Wednesday, July 4, 2007

Prólogo

No colégio onde estudava existiam 3 tipos de pessoas: os admirados que todos os garotos e garotas gostariam de ser ou de estar perto, os ignorados, que ninguém lembrava deles ou percebia sua presença e os rejeitados aqueles que ninguém queria ser visto junto. Eu, particularmente, me encaixava no último grupo.
Minhas expectativas nem eram tão grandes, sonhava apenas em passar despercebido pelo pátio durante o recreio ao invés de ter que fugir dos garotos que sempre me perseguiam pra me dar porrada.
Segui minha vidinha mundana até a festa junina da sexta série, quando encontrei com Fabiana. Fabiana, Fabi para os íntimos (o que definitivamente não era o meu caso), era uma gatinha da turma e pertencia ao grupo dos admirados. Não era uma fêmea alpha, mas estava entre as 5 melhores da turma, uma fêmea beta e assim sendo, era muita areia pro meu caminhão. Pra falar a verdade qualquer menina do colégio já era considerada muita areia pro meu caminhão.
Aquela noite prometia, ia chegar na festinha e tentar quebrar meu recorde pessoal. Tomar duas caipirinhas inteiras antes de voltar pra casa passando mal. Estava empolgado.
Quando cheguei na barraquinha de biritas vi Fabi.

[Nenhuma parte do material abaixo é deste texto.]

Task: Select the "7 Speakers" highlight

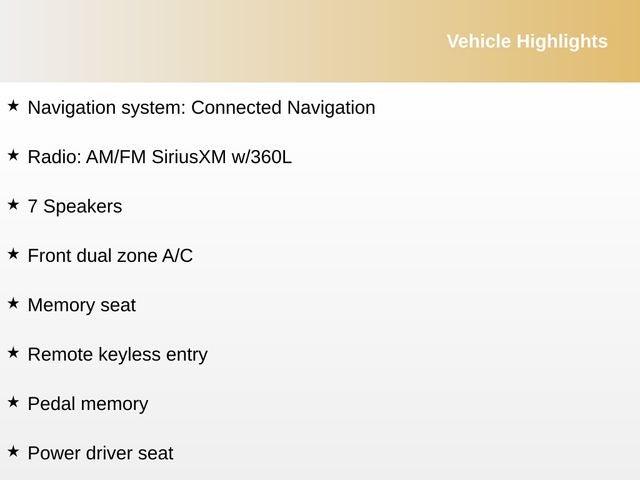Action: coord(75,207)
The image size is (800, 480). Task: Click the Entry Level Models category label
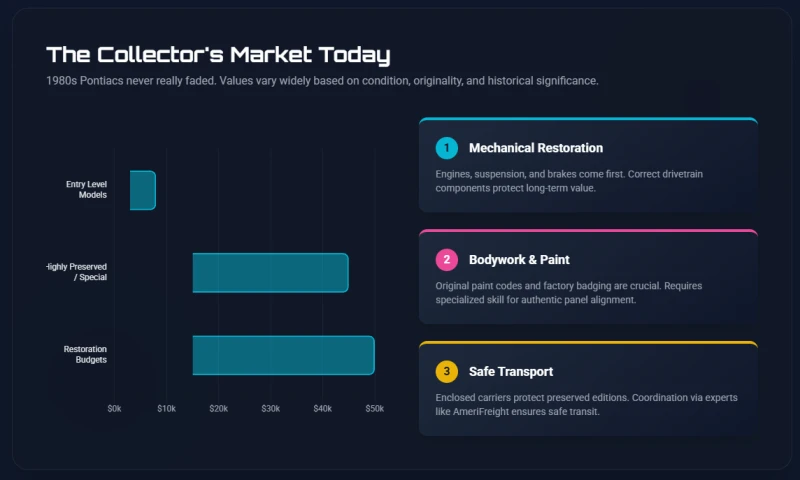coord(86,189)
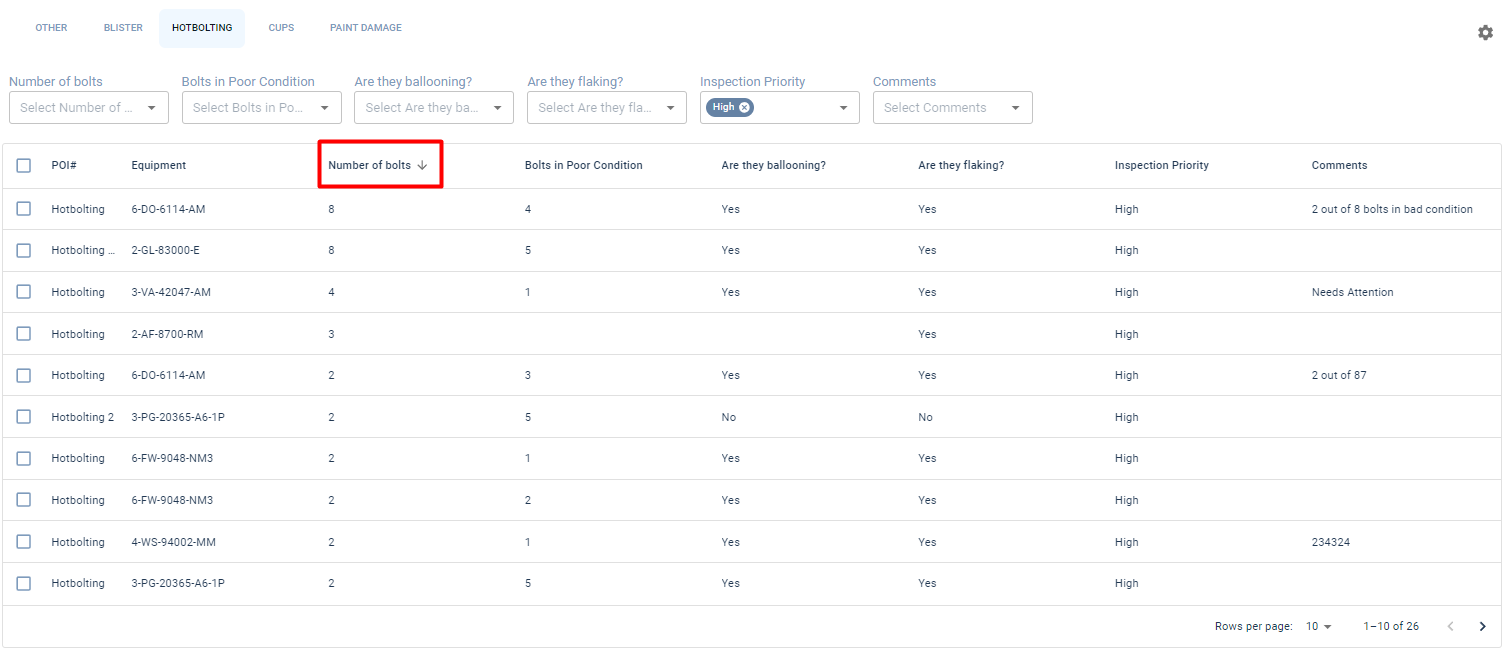This screenshot has height=651, width=1510.
Task: Open the settings gear icon
Action: (x=1485, y=33)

Como de costume não a olhei diretamente nos olhos e fiz cara de quem não a conhecia, afinal, desde a segunda série eu já ocupava o cargo de rejeitado. Já sabia muito bem como o sistema funcionava.
Pedi uma caipirinha para a tia da barraca e ouvi um oi de Fabi que olhava na minha direção. Olhei para todos os lados e não vi ninguém além de mim e da tia da barraca lá. Nesse momento tudo ficou claro para mim. Fabi estava falando sozinha.
Fabi, então, insistiu - "Oi Leandro". Naquele único segundo vi todos os momentos marcantes de minha vida passarem diante de meus olhos. Nunca um segundo tinha passado tão depressa.
Fabi sabia o meu nome. Fabi sabia o meu nome e tinha me cumprimentado. Fabi sabia o meu nome, tinha me cumprimentado e eu mijei nas minhas próprias calças. Tirando a parte de mijar nas calças tudo era novidade para mim.
Diante de uma oportunidade dessas pensei em várias coisas inteligentes para dizer. Como não é muito do meu feitio dizer coisas inteligentes, teria que plagiar algo que já tivesse lido ou ouvido.
Lembrei me das poesias de Vinícius de Moraes, das lições de filosofia de Jostein Gaarder e de "4 semanas de amor" de Luan e Vanessa, para finalmente dizer:
- "O-Oi, F-Fabi."
Conversando nos entendíamos perfeitamente, um completava o outro. Ela não tinha nada na cabeça e eu não tinha nada a perder. A noite passava sem ser notada por nós. Risadas aconteciam espontaneamente, embora o copo de caipirinha ainda estivesse completamente cheio.
Senti que o grande momento se aproximava. Percebia que meus sentimentos eram correspondidos por Fabi e iria beijá-la. Eu já tinha certa experiencia, conhecia beijos assistindo "Vereda Tropical" e já tinha visto minha babá em momentos íntimos com o porteiro pelo buraco da fechadura. Decidi então partir para o abate, mas Fabi previu minhas intenções e começou a esquivar-se. Podíamos ficar dançando esse mágico balé até o fim dos tempos, ou até que o copo de caipirinha derramasse em seu vestido. A segunda opção aconteceu primeiro.
Fabi desaparecia chorando rapidamente e levando com ela dois preciosos bens meus: meu coração em pedaços e a minha caipirinha em seu vestido.
No dia seguinte e nos outros que seguiram, fui motivo de chacota. Até que isso não era de todo o mal, afinal melhor ser sacaneado do que tomar porrada, mas Fabi nunca falou comigo novamente.
Essa experiência foi muito trágica para mim. Até então a coisa mais triste que tinha visto tinha sido a morte da mãe do Bambi. Algo tinha acontecido dentro de mim. Daquele dia em diante eu me tornei uma pessoa má e amarga. O medo enfim vencera a esperança.

4 comments:

Bruno said...

Cara, muito bom!!! Você deveria ter começado com essa idéia do blog mais cedo...

Bruno said...
This comment has been removed by the author.
Bruno said...

Agora eu descobri a origem da amargura. O mundo só ajudou a tornar tudo pior...

Ogro said...

Esse post começou me dando raiva, depois torci pelo protagonista e terminei rindo da sua desgraça.
Muito bom. Flui rápido e verdadeiro.